Nach der Mittagspause, wenn der Magen voll und der Kopf ein bisschen leer gedacht ist von den Anstrengungen des Vormittags, hängt man meistens ein wenig durch. Ganz anders die Mädchen und Jungen, die sich zum theaterpädagogischen Spiel in der Henriette-Breymann-Gesamtschule in Wolfenbüttel eingefunden haben. Alle sind konzentriert und wach dabei und wenn zwei einmal ins Quasseln geraten, sind sie nach freundlicher Ermahnung rasch wieder zurück in der disziplinierten Gruppenarbeit.
Vielleicht liegt es auch an dem spannenden Spiel, dass alle aufmerksam sind: „Fokus klauen.“ Theaterpädagogin Anna Fagan erklärt die Regel für die Vierergruppe: „Wer schafft es ohne Worte die meiste Aufmerksamkeit auf sich zu ziehen? Alles ist erlaubt, außer Sprache!“ Ein Mädchen wirbelt durch den Raum, schlägt Rad und gleitet geschmeidig in den Spagat. Eine andere Schülerin kugelt wie ein Brummkreisel durch den Raum, ein Junge bleibt anfangs still stehen, hat sein Publikum aber genau im Fokus. Hernach werden die zuschauenden Schüler befragt, wer sie am meisten in den Bann gezogen hat. Die Dehnungskünstlerin fanden natürlich viele toll, aber der Junge, der starr verharrte, zog die Aufmerksamkeit auch auf sich, gerade weil er wie ein Fels in der Unruhe verweilte und das Gewusel um sich herum ignorierte.
Das besondere an diesem Theaterprojekt ist sein inklusiver Charakter: Elf Schüler der Gesamtschule zwischen 10 und 12 Jahren und sieben Mädchen und Jungen (bis 16 Jahre) mit Beeinträchtigungen der Peter-Räuber-Schule versuchen Woche für Woche eine gemeinsame Theatersprache zu finden.

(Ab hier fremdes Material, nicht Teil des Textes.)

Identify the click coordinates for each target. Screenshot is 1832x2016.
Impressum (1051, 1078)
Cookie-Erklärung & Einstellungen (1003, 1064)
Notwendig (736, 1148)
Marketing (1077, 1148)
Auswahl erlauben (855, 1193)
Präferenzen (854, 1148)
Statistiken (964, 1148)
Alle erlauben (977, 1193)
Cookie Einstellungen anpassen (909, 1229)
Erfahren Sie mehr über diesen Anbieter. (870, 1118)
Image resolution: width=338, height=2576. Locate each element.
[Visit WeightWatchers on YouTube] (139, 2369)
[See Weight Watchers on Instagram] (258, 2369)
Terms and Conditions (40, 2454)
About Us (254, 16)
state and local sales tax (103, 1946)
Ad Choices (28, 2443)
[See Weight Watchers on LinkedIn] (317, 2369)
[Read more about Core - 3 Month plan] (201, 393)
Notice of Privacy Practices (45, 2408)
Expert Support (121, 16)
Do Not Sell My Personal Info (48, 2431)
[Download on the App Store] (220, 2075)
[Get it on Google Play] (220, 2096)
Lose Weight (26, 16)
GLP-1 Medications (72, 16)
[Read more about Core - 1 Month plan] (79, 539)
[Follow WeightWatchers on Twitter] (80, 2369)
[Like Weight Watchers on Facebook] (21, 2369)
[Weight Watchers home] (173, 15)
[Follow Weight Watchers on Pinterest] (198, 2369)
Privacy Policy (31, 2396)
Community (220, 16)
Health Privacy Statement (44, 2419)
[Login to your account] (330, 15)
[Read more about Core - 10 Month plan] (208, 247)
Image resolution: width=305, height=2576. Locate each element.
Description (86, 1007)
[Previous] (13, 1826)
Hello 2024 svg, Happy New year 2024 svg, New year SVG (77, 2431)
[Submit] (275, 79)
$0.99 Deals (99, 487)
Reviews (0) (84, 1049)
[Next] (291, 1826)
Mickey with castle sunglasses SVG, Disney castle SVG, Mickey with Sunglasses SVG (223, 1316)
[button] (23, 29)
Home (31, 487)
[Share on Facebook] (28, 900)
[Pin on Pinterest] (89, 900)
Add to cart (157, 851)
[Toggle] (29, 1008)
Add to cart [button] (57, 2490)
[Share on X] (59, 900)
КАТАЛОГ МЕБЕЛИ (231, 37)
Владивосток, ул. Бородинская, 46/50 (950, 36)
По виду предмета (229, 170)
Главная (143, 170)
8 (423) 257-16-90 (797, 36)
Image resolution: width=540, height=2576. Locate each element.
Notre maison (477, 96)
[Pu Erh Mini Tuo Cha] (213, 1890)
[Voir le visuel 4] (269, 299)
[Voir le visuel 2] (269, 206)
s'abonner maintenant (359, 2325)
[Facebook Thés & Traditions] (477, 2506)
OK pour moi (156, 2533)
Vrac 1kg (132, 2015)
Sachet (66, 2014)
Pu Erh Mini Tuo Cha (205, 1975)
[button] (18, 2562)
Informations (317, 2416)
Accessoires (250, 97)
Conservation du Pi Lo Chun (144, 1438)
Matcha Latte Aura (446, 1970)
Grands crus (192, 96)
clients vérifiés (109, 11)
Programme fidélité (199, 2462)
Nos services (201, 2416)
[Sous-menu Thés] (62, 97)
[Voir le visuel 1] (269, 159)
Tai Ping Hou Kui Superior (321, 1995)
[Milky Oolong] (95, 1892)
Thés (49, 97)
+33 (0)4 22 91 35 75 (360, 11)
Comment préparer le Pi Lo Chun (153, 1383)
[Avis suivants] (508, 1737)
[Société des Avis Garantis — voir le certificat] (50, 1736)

Bereits 2015 kooperierten das Theaterpädagogische Zentrum für Braunschweig und die Region (TPZ) und die Peter-Räuber-Schule im Rahmen des dreijährigen Landesprojekts Schule:Kultur miteinander, sagt Martin von Hoyningen Huene, Leiter des TPZ.
In diesem Jahr firmiert das Großprojekt, für das das Schule:Kultur-Programm des Landes Niedersachsen die Basis legt, so von Hoyningen Huene, unter dem Arbeitstitel „Mein Ausdruck“. Die inklusive Theater-AG in Wolfenbüttel ist ein Teil dieses Großprojekts. Es ist wiederum eingebettet in das Jubiläum der Peter-Räuber-Schule, die in diesem Jahr mit reichlich Theater, Musik und Musical ihr 40jähriges Bestehen feiert.
„Miteinander – Gemeinschaft“ ist der Arbeitstitel dieses Theaterprojekts. Die Kinder bereiten für ein Mehrfamilien-Haus, in dem viele verschiedene Menschen leben, einzelne Szenen vor. Sehr witzig anzusehen war bereits jetzt, immerhin noch etliche Wochen vor der Premiere, die pantomimische Szene mit den drei Schwestern. Die wettstreiten in einem morgendlichen Anziehmarathon um die beste Klamotte, schminken sich aufwendig für den großen Auftritt im Klassenzimmer, denn ohne perfekten Style geht ja heute keine Zehnjährige mehr zum Unterricht. Und finden sich schließlich zu einer lustigen Zopfflechtgirlande zusammen.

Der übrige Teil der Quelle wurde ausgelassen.